Source information
==========

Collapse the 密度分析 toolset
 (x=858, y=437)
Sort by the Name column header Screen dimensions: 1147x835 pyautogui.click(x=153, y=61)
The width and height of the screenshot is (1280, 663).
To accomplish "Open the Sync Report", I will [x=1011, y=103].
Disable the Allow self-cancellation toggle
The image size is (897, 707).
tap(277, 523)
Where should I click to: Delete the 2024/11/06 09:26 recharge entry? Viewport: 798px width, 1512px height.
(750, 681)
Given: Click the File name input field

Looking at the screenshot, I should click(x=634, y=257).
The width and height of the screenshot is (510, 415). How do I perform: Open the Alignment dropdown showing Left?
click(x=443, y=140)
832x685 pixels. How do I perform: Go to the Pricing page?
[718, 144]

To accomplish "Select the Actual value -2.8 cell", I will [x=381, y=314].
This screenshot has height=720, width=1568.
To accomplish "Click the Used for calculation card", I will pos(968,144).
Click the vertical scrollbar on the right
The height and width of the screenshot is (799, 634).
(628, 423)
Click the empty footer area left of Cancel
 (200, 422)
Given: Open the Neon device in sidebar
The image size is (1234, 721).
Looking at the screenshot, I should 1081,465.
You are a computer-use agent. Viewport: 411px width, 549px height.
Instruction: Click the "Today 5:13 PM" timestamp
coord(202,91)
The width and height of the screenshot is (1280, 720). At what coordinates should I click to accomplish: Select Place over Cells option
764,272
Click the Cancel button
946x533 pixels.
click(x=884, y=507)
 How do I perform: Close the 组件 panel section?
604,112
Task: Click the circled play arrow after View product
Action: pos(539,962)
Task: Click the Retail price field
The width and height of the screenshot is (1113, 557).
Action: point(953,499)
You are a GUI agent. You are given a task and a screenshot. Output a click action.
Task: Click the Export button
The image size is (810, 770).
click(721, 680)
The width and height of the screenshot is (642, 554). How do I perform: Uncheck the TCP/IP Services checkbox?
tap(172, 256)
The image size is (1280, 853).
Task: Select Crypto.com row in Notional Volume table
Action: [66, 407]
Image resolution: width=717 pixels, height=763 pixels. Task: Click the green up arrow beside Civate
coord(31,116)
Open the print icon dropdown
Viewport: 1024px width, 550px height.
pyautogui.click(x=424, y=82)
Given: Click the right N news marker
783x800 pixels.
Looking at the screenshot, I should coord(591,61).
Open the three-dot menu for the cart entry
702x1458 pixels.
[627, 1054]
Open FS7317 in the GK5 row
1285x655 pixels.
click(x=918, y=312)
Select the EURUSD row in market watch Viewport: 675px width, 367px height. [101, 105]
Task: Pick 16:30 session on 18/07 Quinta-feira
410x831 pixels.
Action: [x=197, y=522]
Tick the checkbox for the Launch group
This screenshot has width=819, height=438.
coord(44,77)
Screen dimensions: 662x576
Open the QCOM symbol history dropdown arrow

==========

What is expected
Reproduce exactly the lines above from the line with "The width and height of the screenshot is (1113, 557)." to the line with "Tick the checkbox for the Launch group", including both, and add nothing.

Completed task
The width and height of the screenshot is (1113, 557).
Action: point(953,499)
You are a GUI agent. You are given a task and a screenshot. Output a click action.
Task: Click the Export button
The image size is (810, 770).
click(721, 680)
The width and height of the screenshot is (642, 554). How do I perform: Uncheck the TCP/IP Services checkbox?
tap(172, 256)
The image size is (1280, 853).
Task: Select Crypto.com row in Notional Volume table
Action: [66, 407]
Image resolution: width=717 pixels, height=763 pixels. Task: Click the green up arrow beside Civate
coord(31,116)
Open the print icon dropdown
Viewport: 1024px width, 550px height.
pyautogui.click(x=424, y=82)
Given: Click the right N news marker
783x800 pixels.
Looking at the screenshot, I should coord(591,61).
Open the three-dot menu for the cart entry
702x1458 pixels.
[627, 1054]
Open FS7317 in the GK5 row
1285x655 pixels.
click(x=918, y=312)
Select the EURUSD row in market watch Viewport: 675px width, 367px height. [101, 105]
Task: Pick 16:30 session on 18/07 Quinta-feira
410x831 pixels.
Action: [x=197, y=522]
Tick the checkbox for the Launch group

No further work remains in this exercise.